*Your assignment:* Please reproduce the whole listing without altering anything.

*Records provided:*

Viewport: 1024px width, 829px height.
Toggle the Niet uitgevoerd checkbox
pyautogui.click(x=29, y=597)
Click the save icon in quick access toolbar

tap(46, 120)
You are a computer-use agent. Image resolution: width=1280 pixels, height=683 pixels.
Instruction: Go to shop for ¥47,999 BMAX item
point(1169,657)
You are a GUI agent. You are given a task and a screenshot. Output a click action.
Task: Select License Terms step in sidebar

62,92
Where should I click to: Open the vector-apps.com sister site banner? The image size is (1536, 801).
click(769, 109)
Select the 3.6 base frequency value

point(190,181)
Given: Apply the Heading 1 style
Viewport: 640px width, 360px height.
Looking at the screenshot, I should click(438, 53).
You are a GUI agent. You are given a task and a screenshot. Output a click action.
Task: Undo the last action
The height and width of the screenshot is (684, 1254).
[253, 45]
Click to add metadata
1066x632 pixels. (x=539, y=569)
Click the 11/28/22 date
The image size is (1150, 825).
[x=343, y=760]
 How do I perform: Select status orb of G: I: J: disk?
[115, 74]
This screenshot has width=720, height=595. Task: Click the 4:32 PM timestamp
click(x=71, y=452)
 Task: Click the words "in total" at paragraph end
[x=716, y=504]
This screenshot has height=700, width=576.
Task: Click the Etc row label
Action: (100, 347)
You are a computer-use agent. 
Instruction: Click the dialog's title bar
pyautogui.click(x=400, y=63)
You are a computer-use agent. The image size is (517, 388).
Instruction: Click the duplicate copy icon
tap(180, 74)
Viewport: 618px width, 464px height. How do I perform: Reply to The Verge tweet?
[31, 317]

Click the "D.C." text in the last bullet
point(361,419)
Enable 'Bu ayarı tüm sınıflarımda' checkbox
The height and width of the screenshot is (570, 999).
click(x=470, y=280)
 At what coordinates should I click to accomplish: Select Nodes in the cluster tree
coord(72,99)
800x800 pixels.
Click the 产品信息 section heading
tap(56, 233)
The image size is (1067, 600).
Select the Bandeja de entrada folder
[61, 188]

*Expected answer:*
Viewport: 1024px width, 829px height.
Toggle the Niet uitgevoerd checkbox
pyautogui.click(x=29, y=597)
Click the save icon in quick access toolbar

tap(46, 120)
You are a computer-use agent. Image resolution: width=1280 pixels, height=683 pixels.
Instruction: Go to shop for ¥47,999 BMAX item
point(1169,657)
You are a GUI agent. You are given a task and a screenshot. Output a click action.
Task: Select License Terms step in sidebar

62,92
Where should I click to: Open the vector-apps.com sister site banner? The image size is (1536, 801).
click(769, 109)
Select the 3.6 base frequency value

point(190,181)
Given: Apply the Heading 1 style
Viewport: 640px width, 360px height.
Looking at the screenshot, I should click(438, 53).
You are a GUI agent. You are given a task and a screenshot. Output a click action.
Task: Undo the last action
The height and width of the screenshot is (684, 1254).
[253, 45]
Click to add metadata
1066x632 pixels. (x=539, y=569)
Click the 11/28/22 date
The image size is (1150, 825).
[x=343, y=760]
 How do I perform: Select status orb of G: I: J: disk?
[115, 74]
This screenshot has width=720, height=595. Task: Click the 4:32 PM timestamp
click(x=71, y=452)
 Task: Click the words "in total" at paragraph end
[x=716, y=504]
This screenshot has height=700, width=576.
Task: Click the Etc row label
Action: (100, 347)
You are a computer-use agent. 
Instruction: Click the dialog's title bar
pyautogui.click(x=400, y=63)
You are a computer-use agent. The image size is (517, 388).
Instruction: Click the duplicate copy icon
tap(180, 74)
Viewport: 618px width, 464px height. How do I perform: Reply to The Verge tweet?
[31, 317]

Click the "D.C." text in the last bullet
point(361,419)
Enable 'Bu ayarı tüm sınıflarımda' checkbox
The height and width of the screenshot is (570, 999).
click(x=470, y=280)
 At what coordinates should I click to accomplish: Select Nodes in the cluster tree
coord(72,99)
800x800 pixels.
Click the 产品信息 section heading
tap(56, 233)
The image size is (1067, 600).
Select the Bandeja de entrada folder
[61, 188]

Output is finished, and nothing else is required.